Dylan Welch and Nick McKenzie

POLICE are searching for one of Australia's largest heroin importations amid concerns it will lead to a flood of the drug in Sydney and Melbourne and further enrich one of the nation's most powerful bikie gangs, the Comancheros.

 

The importation of 175 kilograms of Chinese heroin, worth more than $50 million or more than 4 million hits on the street, landed at Sydney's Port Botany from Bangkok in late July.

The drugs shipment was organised by an international crime network in the weeks before one of Australia's biggest organised crime probes, Operation Hoffman, arrested key syndicate members.

Police working with Operation Hoffman seized 28 kilograms of the heroin in Sydney when they arrested two of the syndicate members in August, but 70 kilograms made its way to a notorious Sydney heroin dealer, and 77 kilograms to two senior Comancheros figures.

Underworld sources have confirmed that about two weeks later the same two Comancheros figures kidnapped, bashed and tortured the Sydney heroin dealer to obtain his 70 kilograms, causing ructions in the east coast underworld.

They forced the drug dealer to pull over in Sydney's inner west by flashing police-issue undercover blue and red lights at him as he drove.

But when he got out of the car, in an alley behind a hotel, one of the men fired a single shot from a nine-millimetre pistol and the dealer was then bundled into the car and taken to an unknown location.

There he was handcuffed, bashed and tortured.

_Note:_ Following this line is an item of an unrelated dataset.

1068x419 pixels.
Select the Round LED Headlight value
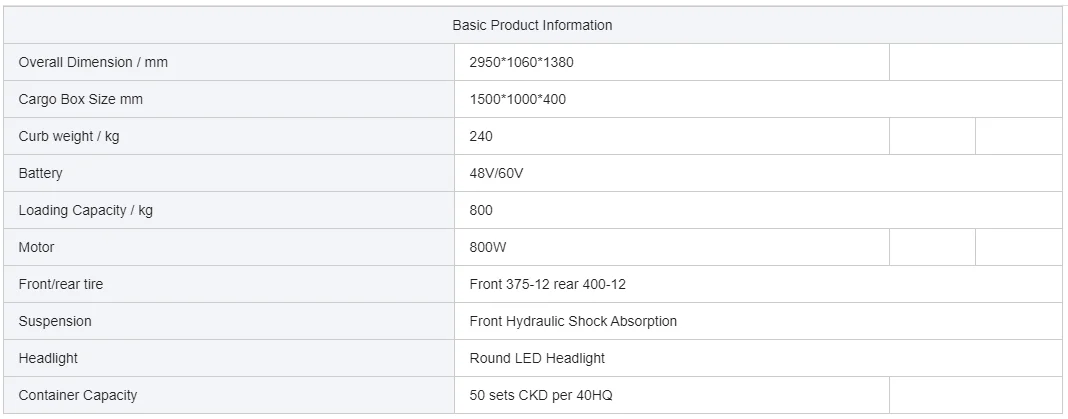(x=537, y=358)

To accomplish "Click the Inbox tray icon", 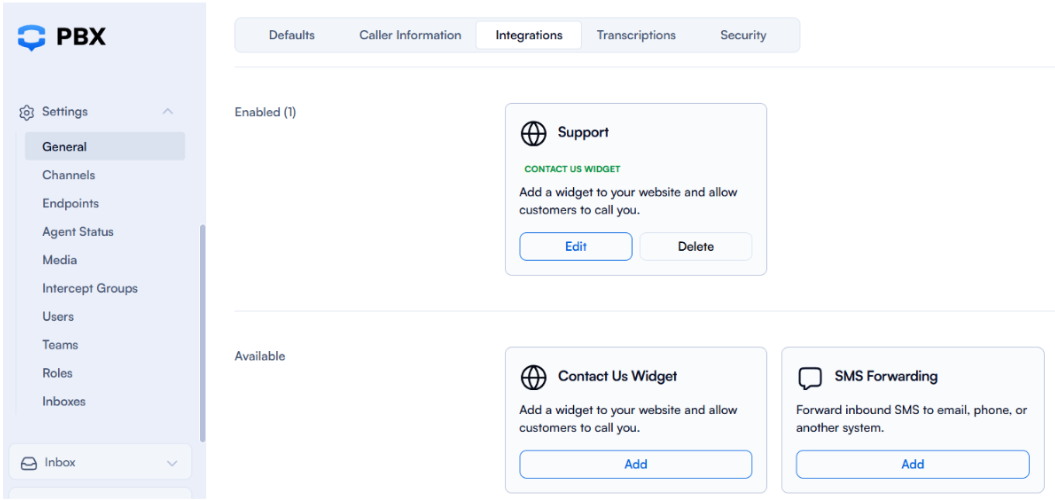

Eventually he told them the location of his 70 kilograms of heroin, as well as a stash of cash worth between $700,000 and $1 million.

It is understood that the 147 kilograms the two Comancheros men now have is set to be sold in Sydney and Melbourne.

Sources suggest the importation comprised 500 350-gram blocks of heroin and is almost double the total heroin seizures by law enforcement in the 12 months to June 2009.

The heroin theft and sales by the two Comancheros figures are seen by some underworld sources as an attempt by the men to capitalise on the arrests of senior crime figures by Operation Hoffman, which finished last month.

Last month The Age revealed that Operation Hoffman — a two-year, multi-agency probe led by the Australian Crime Commission — exposed an international drug importation network of Chinese triads, Comancheros bikies, corrupt officials and waterfront workers.

One of the key Hoffman figures, Hakan Ayik, is on the run after New South Wales police issued an arrest warrant in August in connection to his alleged involvement in the heroin importation.

The collapse of the syndicate as well as the heroin importation and its consequences also opens a window into the disturbingly large world of transnational organised crime and the role it plays in Australia.

The revelation of the importation comes just a day after The Agerevealed that one of the world's most powerful organised crime syndicates, Mexico's Sinaloa cartel, had infiltrated Australia, importing more than half the cocaine on the east coast over the past two years.

The heroin importation also provides a strong example of how quickly crime figures seize the ground lost by their counterparts as a result of police disruption and arrests.

One of the two Comancheros linked to the theft of the heroin and its recent distribution is one of the Comancheros' most senior figures.

Since the drug rip-off the pair have made no secret of their crime, and have been proclaiming its success loudly around Sydney.

The blatant ripoffs have also served to increase the reputation of the Comancheros' influence.

"They made a lifetime earn, and they've said to everyone, 'Mate, we've got it, it's us, come get it'," an underworld source told The Age. "And no one's stepping up, so let me tell you, [the Comancheros] will be the biggest, hardest gang in Sydney. F---in' untouchable."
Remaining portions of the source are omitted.